● WRITTEN PROBLEM
Reproduce the data below from the line containing "You are a computer-use" through the end, leaving out the pictures.
:::::
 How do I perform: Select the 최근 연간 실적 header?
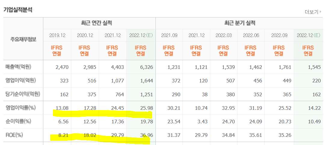tap(99, 23)
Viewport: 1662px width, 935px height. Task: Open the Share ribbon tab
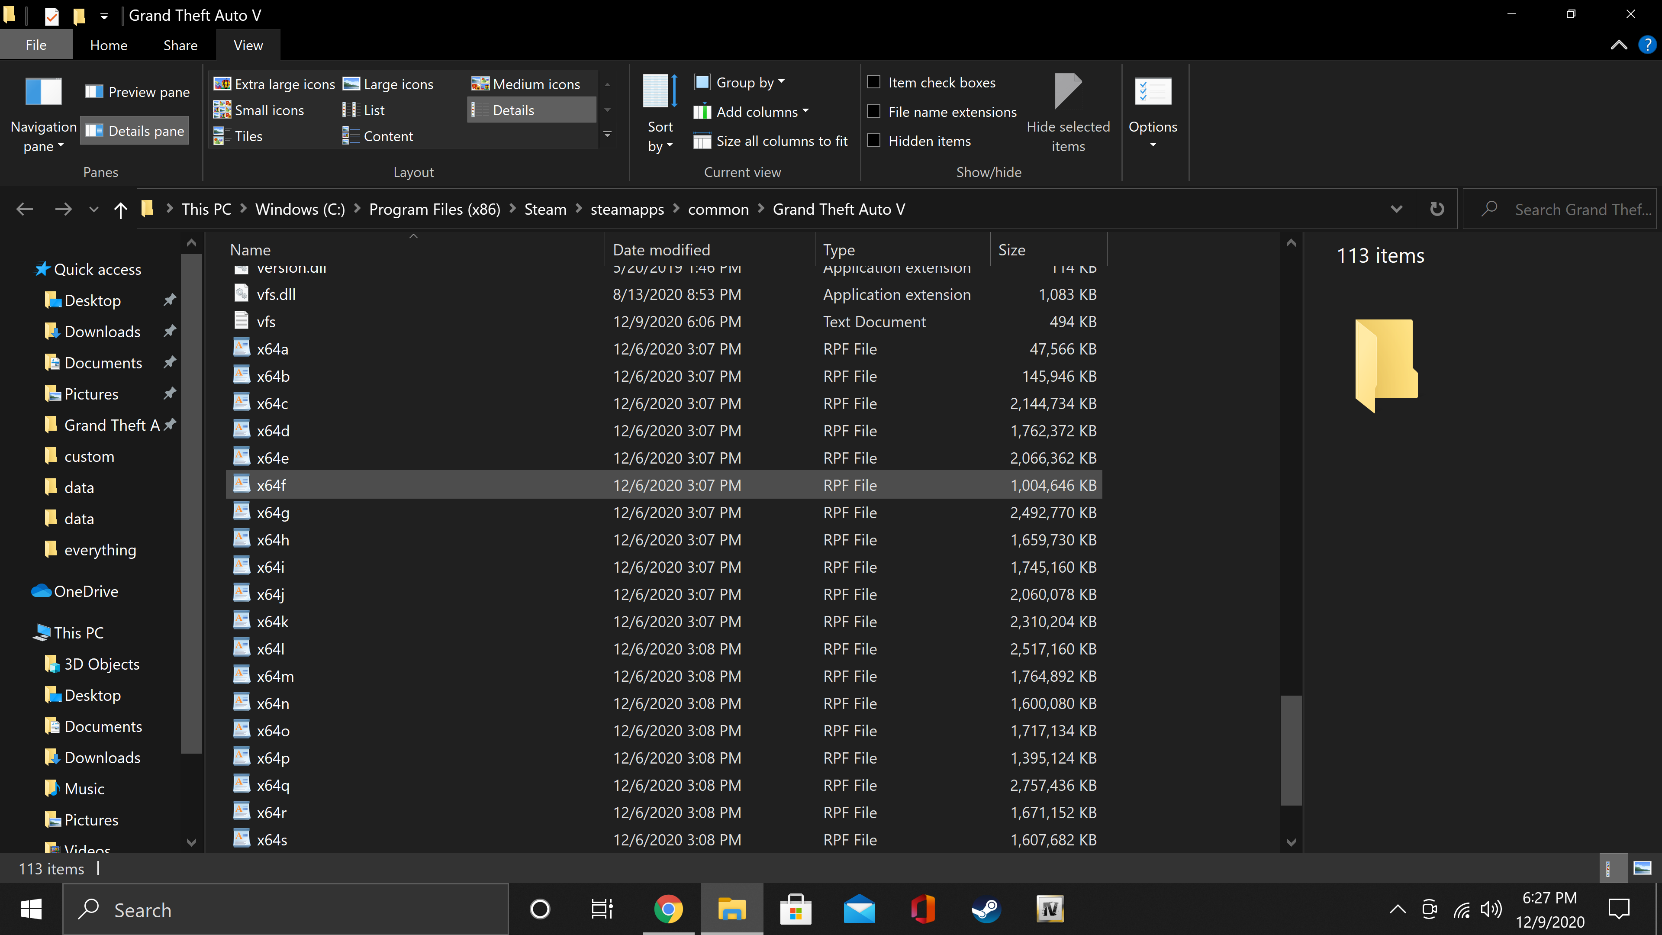pyautogui.click(x=180, y=45)
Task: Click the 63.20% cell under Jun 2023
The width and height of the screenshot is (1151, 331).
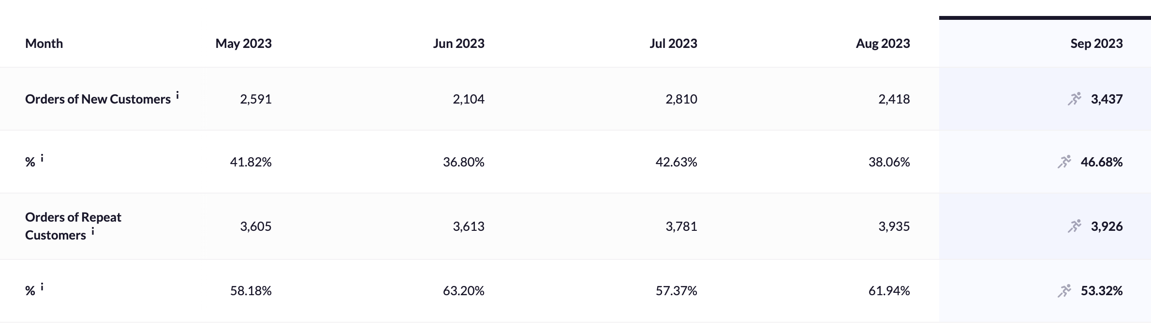Action: coord(463,291)
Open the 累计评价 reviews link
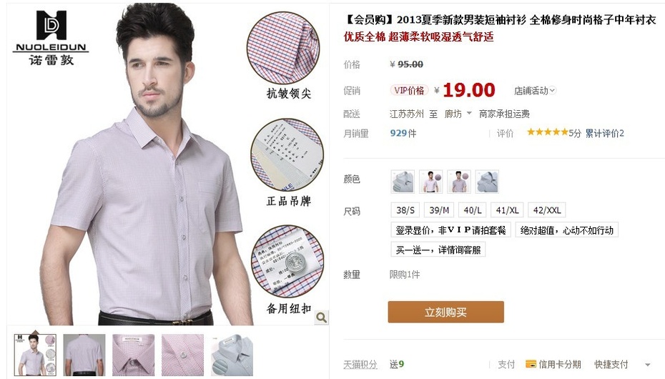This screenshot has width=665, height=379. pyautogui.click(x=604, y=133)
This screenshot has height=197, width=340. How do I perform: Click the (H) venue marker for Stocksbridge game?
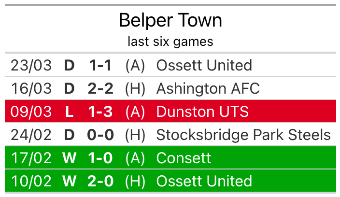tap(135, 135)
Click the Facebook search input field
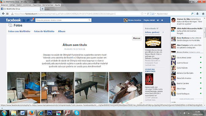Image resolution: width=206 pixels, height=116 pixels. (x=62, y=20)
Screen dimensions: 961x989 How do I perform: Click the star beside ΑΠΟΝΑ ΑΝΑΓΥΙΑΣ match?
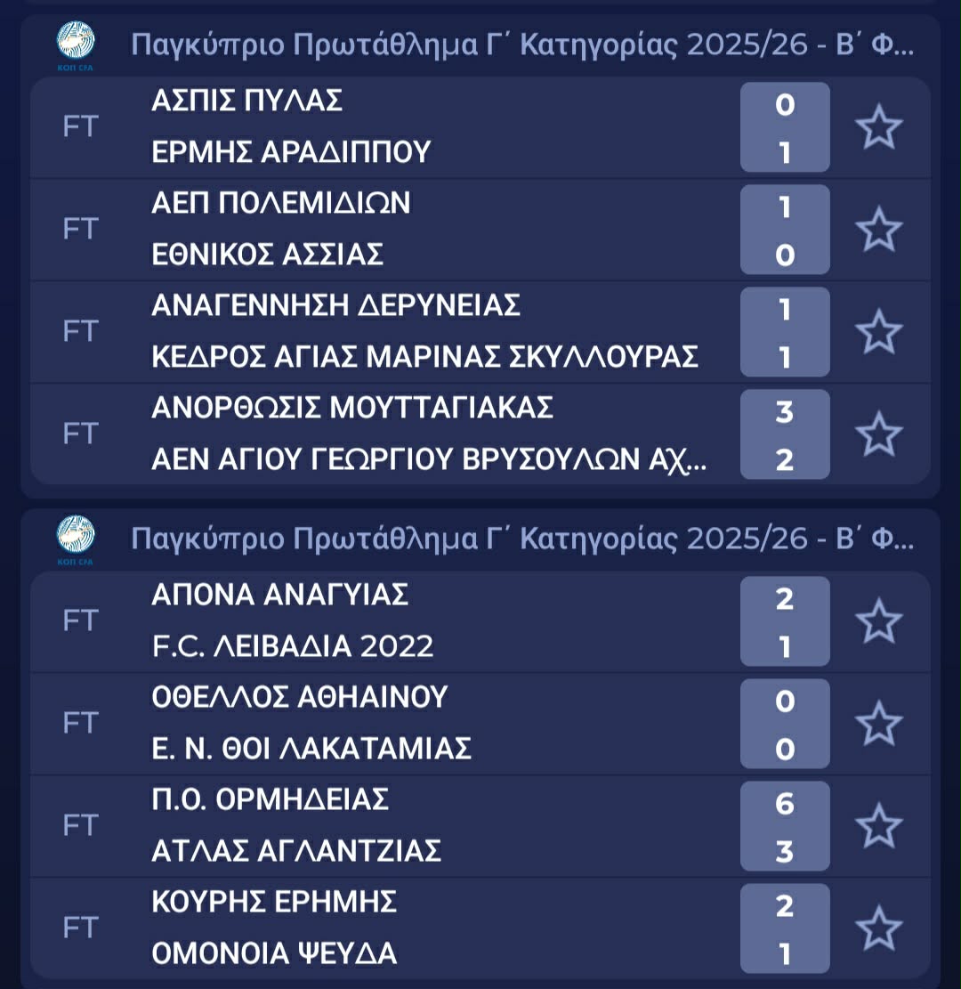(x=878, y=621)
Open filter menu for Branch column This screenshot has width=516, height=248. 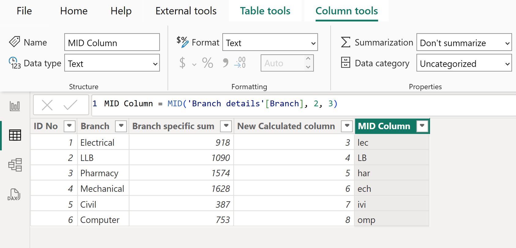[121, 126]
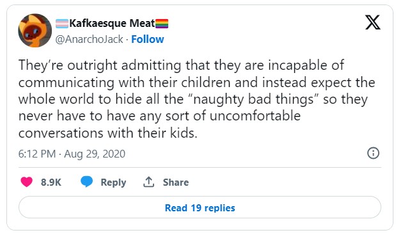Click the rainbow pride flag emoji

162,24
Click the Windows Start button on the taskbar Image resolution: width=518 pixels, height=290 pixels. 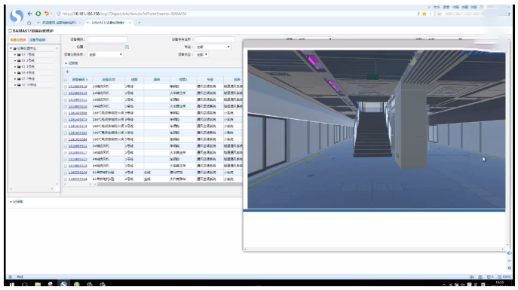(12, 285)
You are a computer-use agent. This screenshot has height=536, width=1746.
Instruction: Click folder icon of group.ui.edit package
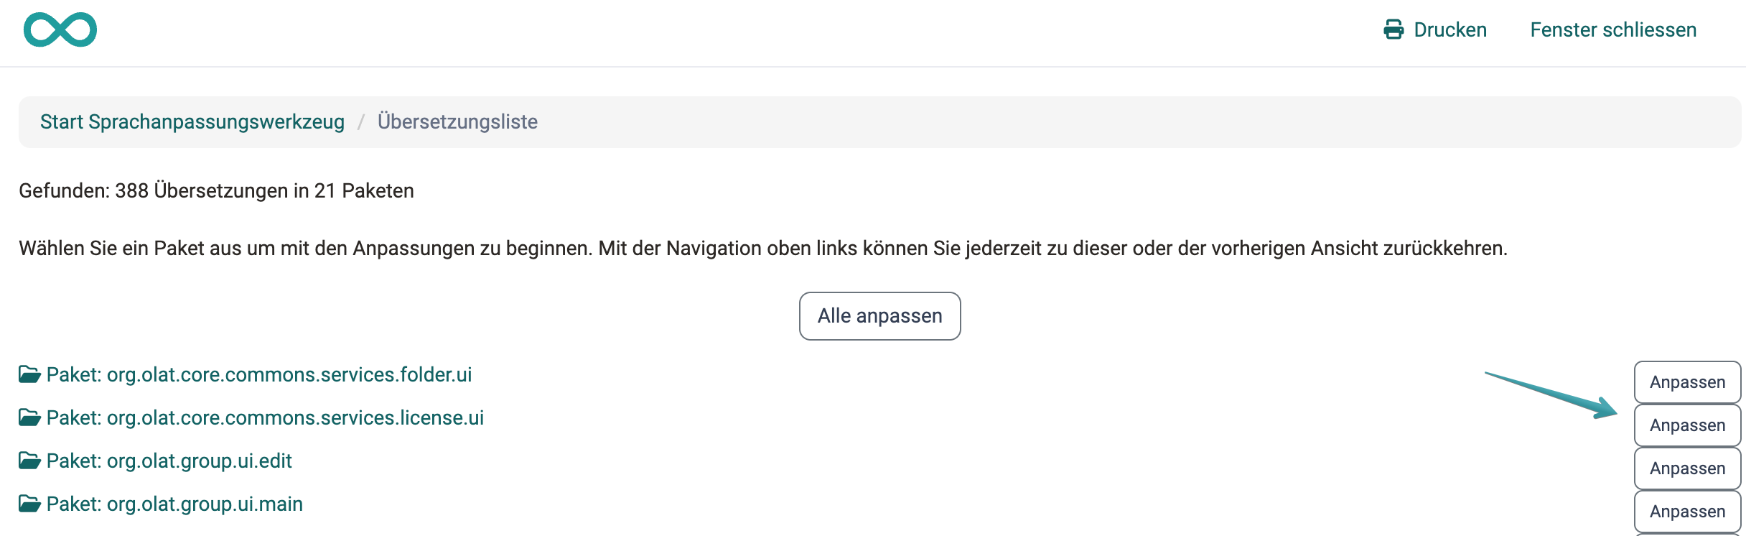pyautogui.click(x=29, y=461)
:::::
● TASK OUTPUT
You are a computer-use agent. This screenshot has height=536, width=1746.
Instruction: Click folder icon of group.ui.edit package
pyautogui.click(x=29, y=461)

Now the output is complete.